Endives braised with fennel bulb and Jerusalem artichoke: the sauce is the thing

>> Saturday, January 2, 2010

Waiting for everyone else to catch up. We have been operating on the assumption that the new year began on or about the twenty-first of December. The interval between then and the official date is when the body and mind adjust to brighter light and more of it, increasing day by day. The dark days of the soul are over, but it takes a few days for the everyday consciousness to get past the somber, claustrophobic crabbiness that comes upon you those last few days when it seems that the end of time is arriving faster than you had expected and you panic. Then one afternoon you walk out and find a bench in the open air where you let the sun do its wonders.

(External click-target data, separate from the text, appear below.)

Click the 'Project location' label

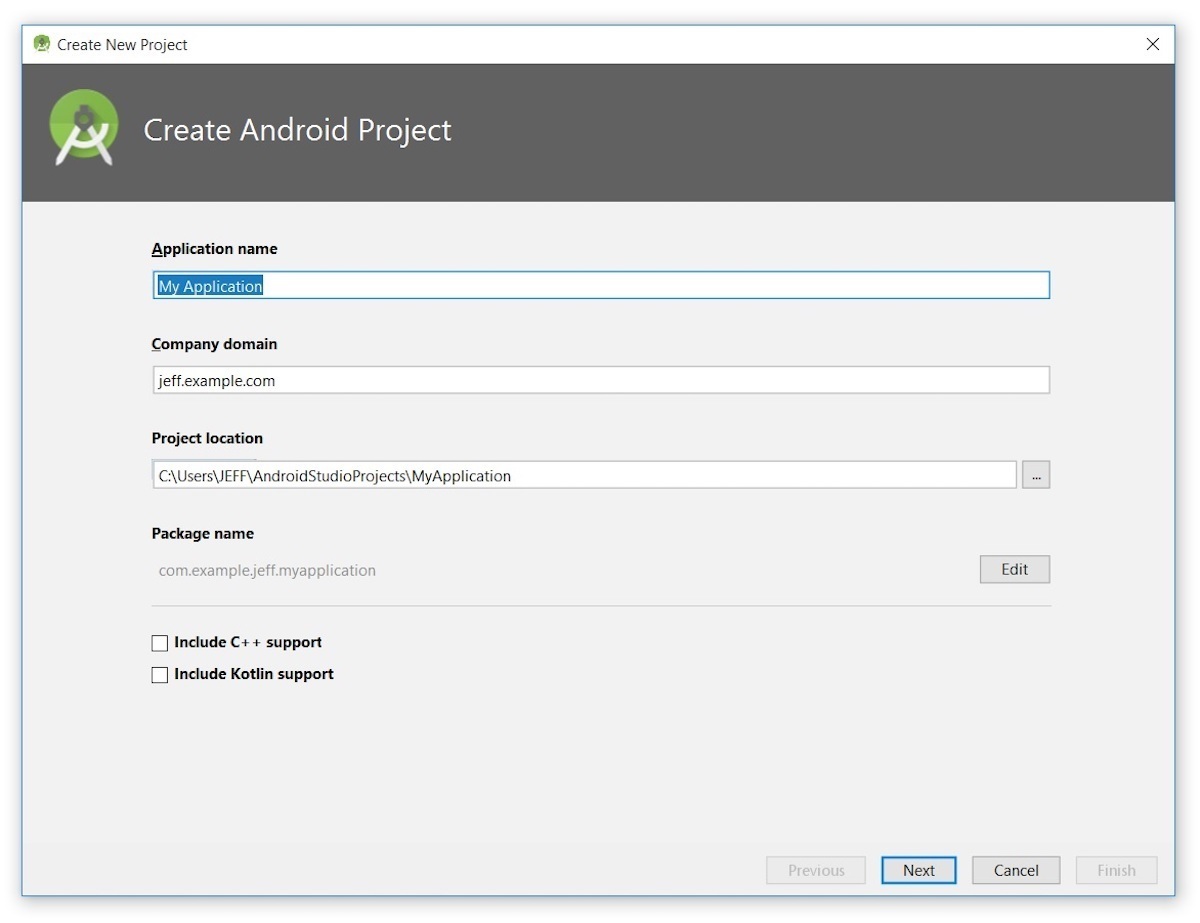(207, 438)
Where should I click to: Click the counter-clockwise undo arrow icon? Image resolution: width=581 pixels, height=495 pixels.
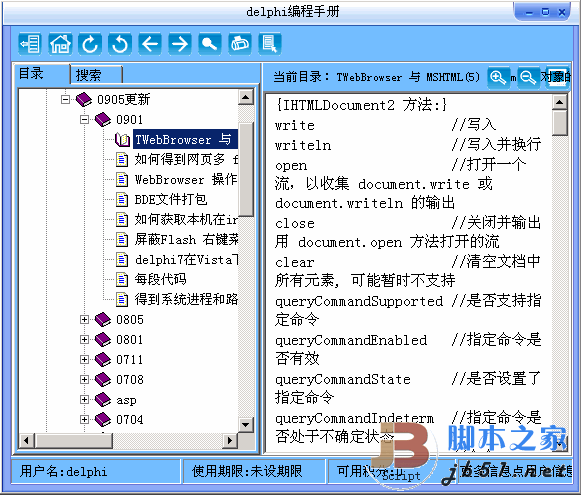pyautogui.click(x=120, y=44)
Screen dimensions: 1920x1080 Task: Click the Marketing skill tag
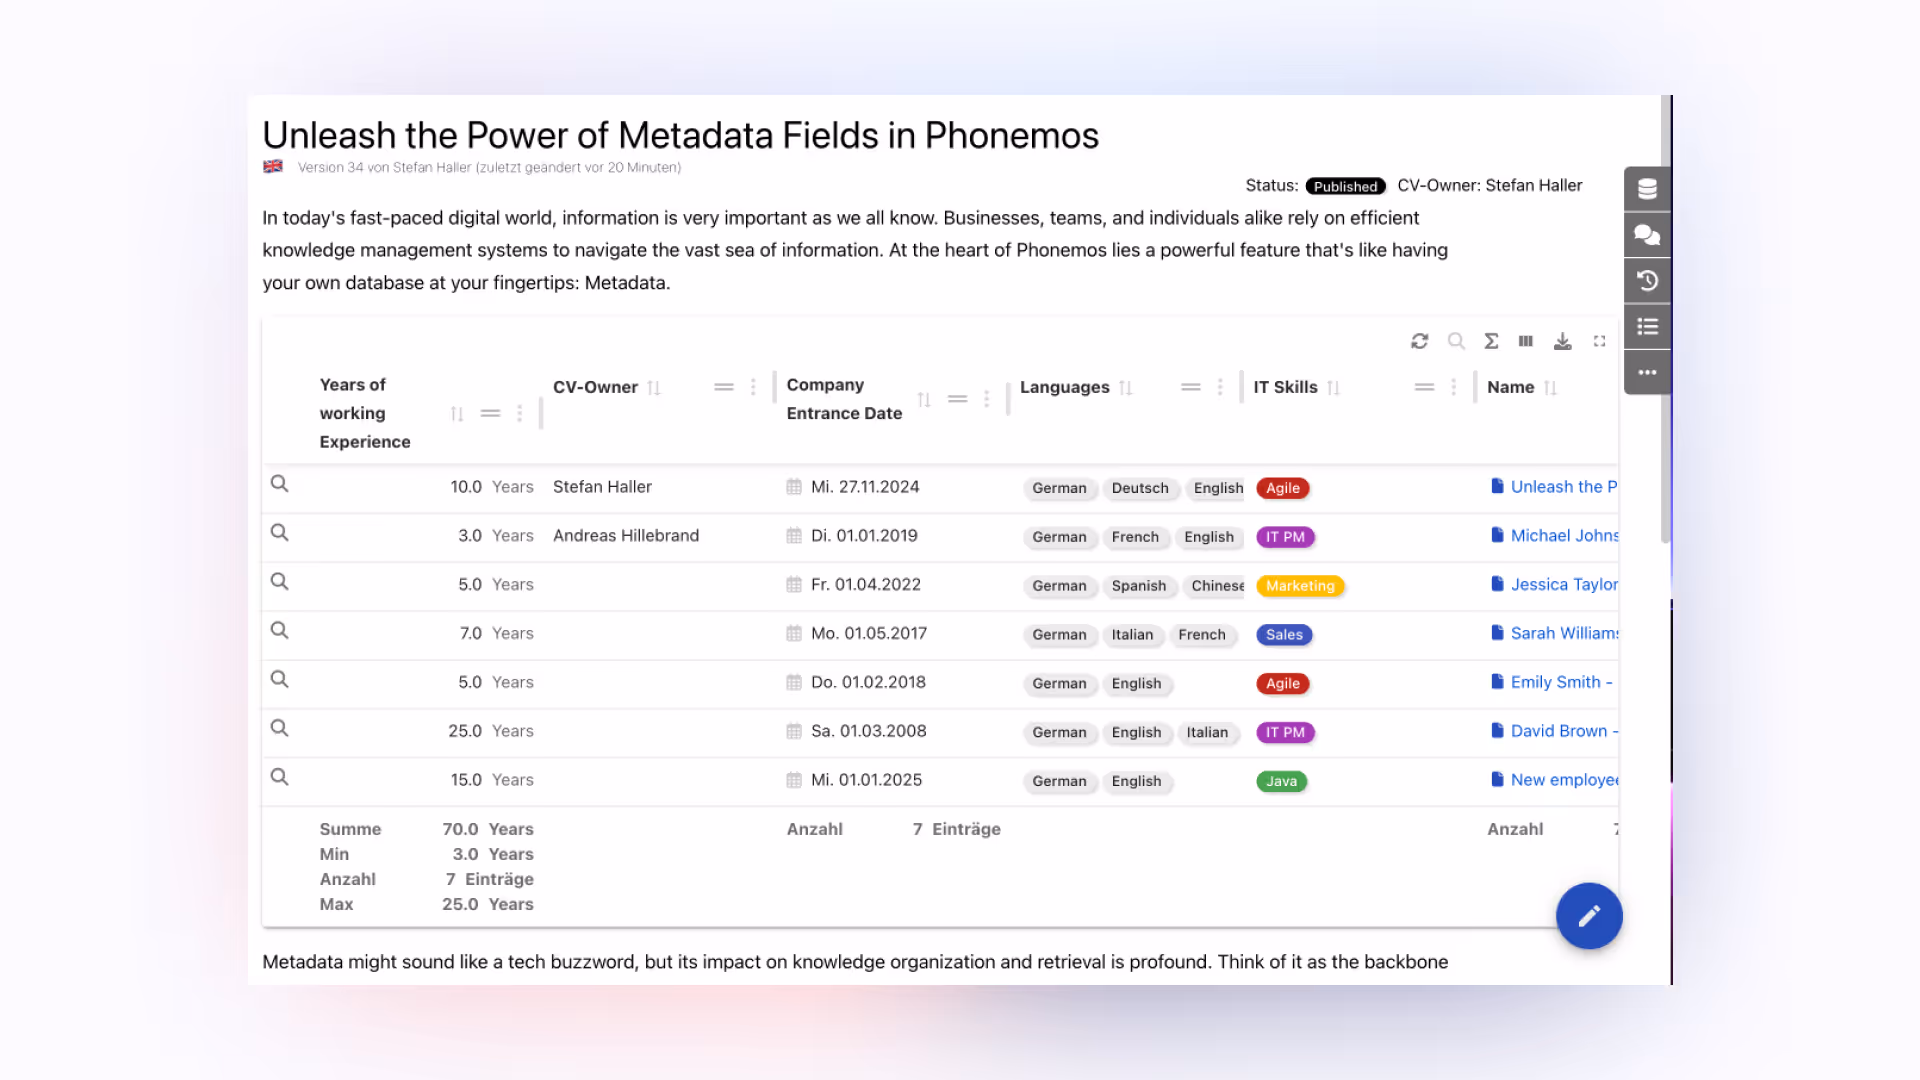pyautogui.click(x=1300, y=586)
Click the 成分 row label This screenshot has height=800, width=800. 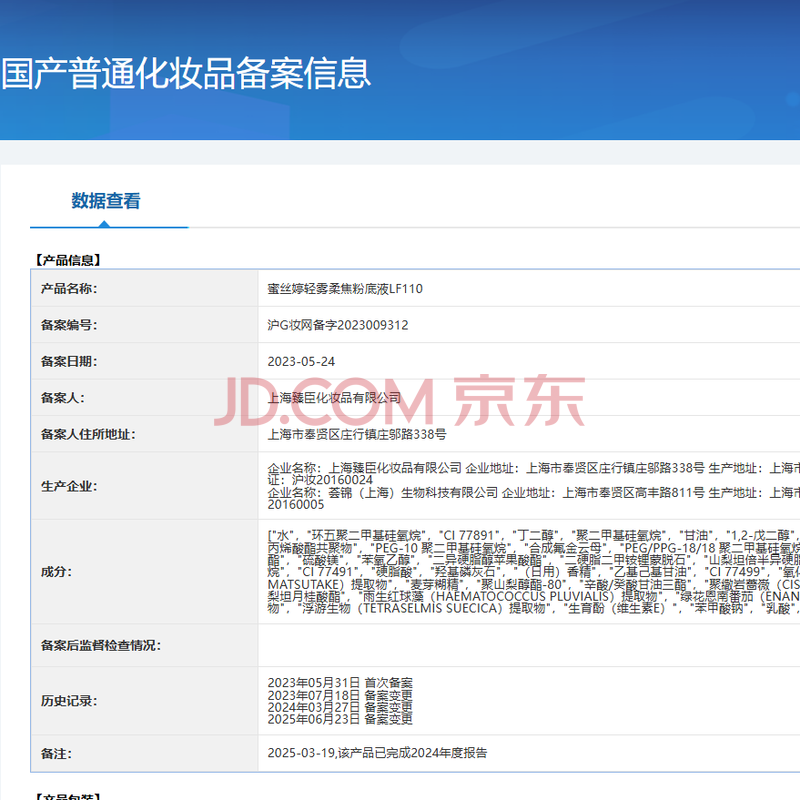56,571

This is a good day for an omelet, something easy. We discussed the traditions of our childhood, with Black-eyed Peas and Hog Jowl being at the top of the list of New Year’s Day Good Luck dishes to avoid. Instead, we’re braising a pot of assorted vegetables. The endive is taking center stage this time, thanks to the farmers who put together this week’s pannier. But we also have on hand some fennel bulbs and Jerusalem artichokes (topinambour). Chopping the topinambour into tiny morsels, the tinier the better, is worth the effort. These tiny bits will stay firm, almost crunchy, thus adding a chewy texture to an otherwise very soft mix.

A while later, when the vegs have had a chance to soften a bit, Juliette passes through the kitchen a couple of times and adds the following: a soup spoon of miso, half a glass of red wine, a half cup of raisins (and the wine they’ve been marinating in), a couple of scoops of almond powder, a block of tofu crumbled up, curcumin powder.

This is the basic idea. More refinement needed on the description.